> _What this task involves_: If pictures are present, leave them out, and copy the data word for word.
*** Records shown ***
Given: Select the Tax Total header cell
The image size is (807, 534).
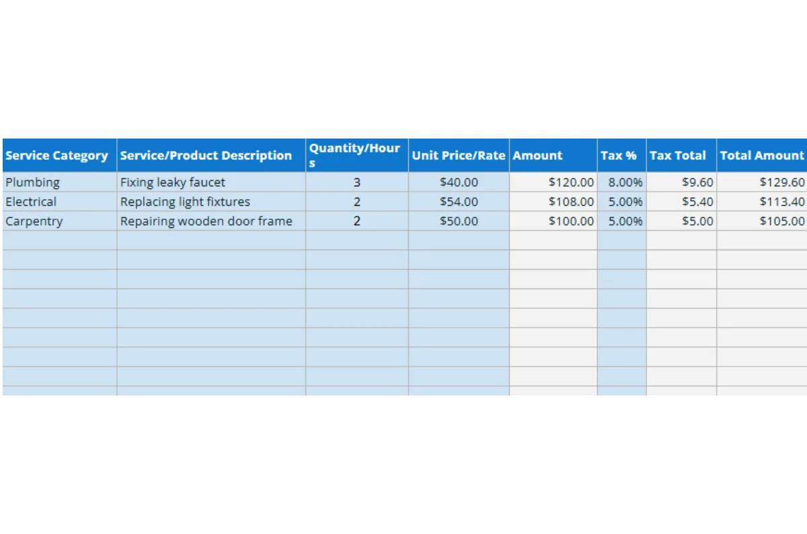Looking at the screenshot, I should coord(681,155).
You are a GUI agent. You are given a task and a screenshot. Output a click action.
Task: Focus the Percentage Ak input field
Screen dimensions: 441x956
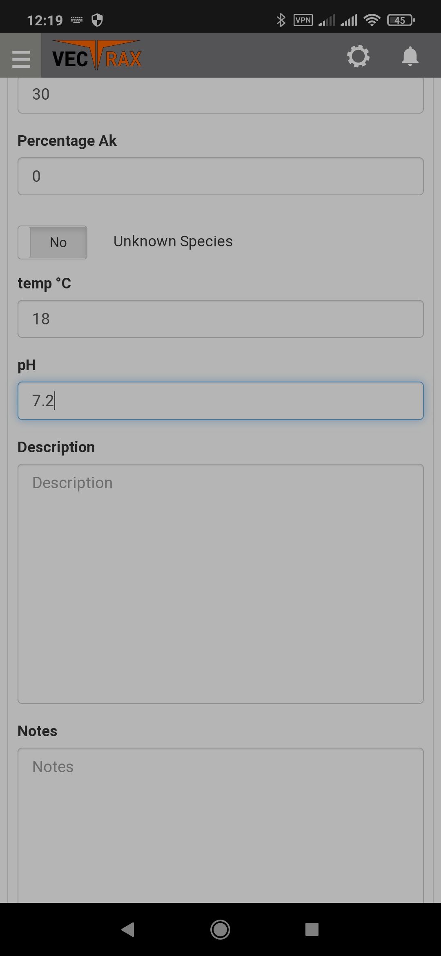pos(221,176)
*** End of Records shown ***
> _Solution to this problem_:
Given: Select the Tax Total header cell
The image size is (807, 534).
Looking at the screenshot, I should coord(681,155).
You are a GUI agent. You are given a task and a screenshot. Output a click action.
Task: Focus the Percentage Ak input field
Screen dimensions: 441x956
pos(221,176)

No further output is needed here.